The majority finds implicit in the post-conviction court’s factual finding a determination that King lacked a mental disease or defect. The majority infers that because King lacked a mental disease or defect excluding criminal responsibility, he must also have lacked a mental disease or defect period. Ante at 825. Because King was obliged to present evidence of *826mental disease or defect to establish a diminished capacity defense, the majority concludes that King cannot demonstrate Strickland prejudice. I agree with this line of reasoning, assuming for argument’s sake that the majority’s interpretation of the postconviction court’s finding is valid.
In contrast, the dissent notes that the phrase “mental disease or defect excluding criminal responsibility” defines insanity under Missouri law, and so posits that the postconviction court’s factual finding does not speak to the issue of diminished capacity at all. Post at 821-22. This interpretation seems slightly sounder to me. But if the postconviction court truly did not address an ineffectiveness claim relative to diminished capacity, it is because King never raised the claim.

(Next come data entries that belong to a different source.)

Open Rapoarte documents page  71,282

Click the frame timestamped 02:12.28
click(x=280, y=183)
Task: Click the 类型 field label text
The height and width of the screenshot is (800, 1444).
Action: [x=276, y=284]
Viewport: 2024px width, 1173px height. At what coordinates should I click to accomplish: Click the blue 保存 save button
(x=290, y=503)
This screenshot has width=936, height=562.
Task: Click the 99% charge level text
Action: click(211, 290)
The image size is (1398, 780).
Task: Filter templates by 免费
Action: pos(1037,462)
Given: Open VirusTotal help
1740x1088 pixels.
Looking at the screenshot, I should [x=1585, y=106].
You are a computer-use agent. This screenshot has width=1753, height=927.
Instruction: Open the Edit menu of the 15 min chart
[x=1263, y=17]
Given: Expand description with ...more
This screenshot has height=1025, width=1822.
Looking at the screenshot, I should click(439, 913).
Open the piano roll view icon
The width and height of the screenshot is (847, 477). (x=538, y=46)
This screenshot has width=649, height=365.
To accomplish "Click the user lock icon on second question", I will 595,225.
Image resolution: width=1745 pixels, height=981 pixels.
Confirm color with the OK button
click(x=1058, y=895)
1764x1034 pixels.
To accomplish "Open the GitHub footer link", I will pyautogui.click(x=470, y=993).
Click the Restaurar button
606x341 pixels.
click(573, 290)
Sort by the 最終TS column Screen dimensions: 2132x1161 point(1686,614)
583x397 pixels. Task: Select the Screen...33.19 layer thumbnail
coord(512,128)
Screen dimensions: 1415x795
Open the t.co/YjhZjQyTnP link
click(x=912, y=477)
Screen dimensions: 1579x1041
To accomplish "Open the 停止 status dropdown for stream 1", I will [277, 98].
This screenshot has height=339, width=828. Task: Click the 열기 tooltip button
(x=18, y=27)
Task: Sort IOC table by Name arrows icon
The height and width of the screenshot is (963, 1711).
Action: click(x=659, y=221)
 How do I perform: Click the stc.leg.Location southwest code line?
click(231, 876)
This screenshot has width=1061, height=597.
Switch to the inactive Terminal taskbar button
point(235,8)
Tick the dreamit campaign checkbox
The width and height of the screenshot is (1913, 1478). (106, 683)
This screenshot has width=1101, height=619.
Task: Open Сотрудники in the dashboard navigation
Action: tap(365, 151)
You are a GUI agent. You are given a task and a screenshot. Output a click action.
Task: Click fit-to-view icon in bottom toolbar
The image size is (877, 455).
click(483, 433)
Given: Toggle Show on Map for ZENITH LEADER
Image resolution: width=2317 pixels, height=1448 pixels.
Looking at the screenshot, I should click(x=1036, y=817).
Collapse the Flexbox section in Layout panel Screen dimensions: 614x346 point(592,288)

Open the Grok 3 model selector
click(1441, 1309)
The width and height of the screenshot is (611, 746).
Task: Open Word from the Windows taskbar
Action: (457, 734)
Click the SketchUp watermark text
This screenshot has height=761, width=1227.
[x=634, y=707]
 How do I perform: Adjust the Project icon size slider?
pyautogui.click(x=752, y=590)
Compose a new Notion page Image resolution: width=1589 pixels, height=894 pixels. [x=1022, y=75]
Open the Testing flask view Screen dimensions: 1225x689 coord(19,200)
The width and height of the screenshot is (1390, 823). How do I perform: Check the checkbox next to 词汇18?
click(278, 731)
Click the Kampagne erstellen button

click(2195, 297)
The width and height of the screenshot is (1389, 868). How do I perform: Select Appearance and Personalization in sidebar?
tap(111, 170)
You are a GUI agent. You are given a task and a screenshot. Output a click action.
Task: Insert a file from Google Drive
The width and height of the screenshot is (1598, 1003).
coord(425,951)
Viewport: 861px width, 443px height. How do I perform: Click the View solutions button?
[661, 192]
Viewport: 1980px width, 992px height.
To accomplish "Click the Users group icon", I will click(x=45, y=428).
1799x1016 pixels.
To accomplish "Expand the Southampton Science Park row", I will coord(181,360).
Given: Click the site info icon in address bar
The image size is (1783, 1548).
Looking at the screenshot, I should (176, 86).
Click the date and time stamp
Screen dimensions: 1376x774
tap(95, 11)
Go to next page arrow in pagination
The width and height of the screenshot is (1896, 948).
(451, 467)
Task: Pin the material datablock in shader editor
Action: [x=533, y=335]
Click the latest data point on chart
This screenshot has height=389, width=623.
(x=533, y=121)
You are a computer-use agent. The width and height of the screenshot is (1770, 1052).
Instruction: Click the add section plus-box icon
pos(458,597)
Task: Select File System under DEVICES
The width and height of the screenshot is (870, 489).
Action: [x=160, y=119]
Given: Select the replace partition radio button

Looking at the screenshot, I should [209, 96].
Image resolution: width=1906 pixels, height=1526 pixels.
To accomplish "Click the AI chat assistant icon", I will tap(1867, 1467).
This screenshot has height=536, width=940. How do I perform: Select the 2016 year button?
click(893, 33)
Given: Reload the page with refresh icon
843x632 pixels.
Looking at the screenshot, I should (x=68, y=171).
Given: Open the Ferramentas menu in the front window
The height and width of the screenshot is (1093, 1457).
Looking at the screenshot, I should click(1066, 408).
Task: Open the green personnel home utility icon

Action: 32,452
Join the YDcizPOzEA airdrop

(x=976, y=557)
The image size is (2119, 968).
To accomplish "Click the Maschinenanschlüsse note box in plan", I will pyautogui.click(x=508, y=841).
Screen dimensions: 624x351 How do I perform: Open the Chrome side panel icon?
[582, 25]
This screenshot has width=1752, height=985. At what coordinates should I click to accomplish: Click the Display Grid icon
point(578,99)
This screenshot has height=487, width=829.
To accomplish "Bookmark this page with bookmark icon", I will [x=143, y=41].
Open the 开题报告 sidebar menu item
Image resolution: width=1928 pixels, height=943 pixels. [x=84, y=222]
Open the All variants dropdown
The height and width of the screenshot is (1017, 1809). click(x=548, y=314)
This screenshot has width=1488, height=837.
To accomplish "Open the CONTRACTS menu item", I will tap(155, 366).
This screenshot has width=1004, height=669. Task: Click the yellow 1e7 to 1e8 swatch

By failing to raise the claim (and thus failing to exhaust the claim in state court), King deprived the Missouri courts of an opportunity to apply their law on diminished capacity. I find Missouri law on diminished capacity deeply puzzling, and I believe that is reason enough to acknowledge sua sponte King’s failure to exhaust the claim. Though I am reluctant to endorse frequent sua sponte forays into exhaustion questions, I believe federal courts may seek such a path of less resistance when necessary to avoid blundering into under-developed regions of state jurisprudence.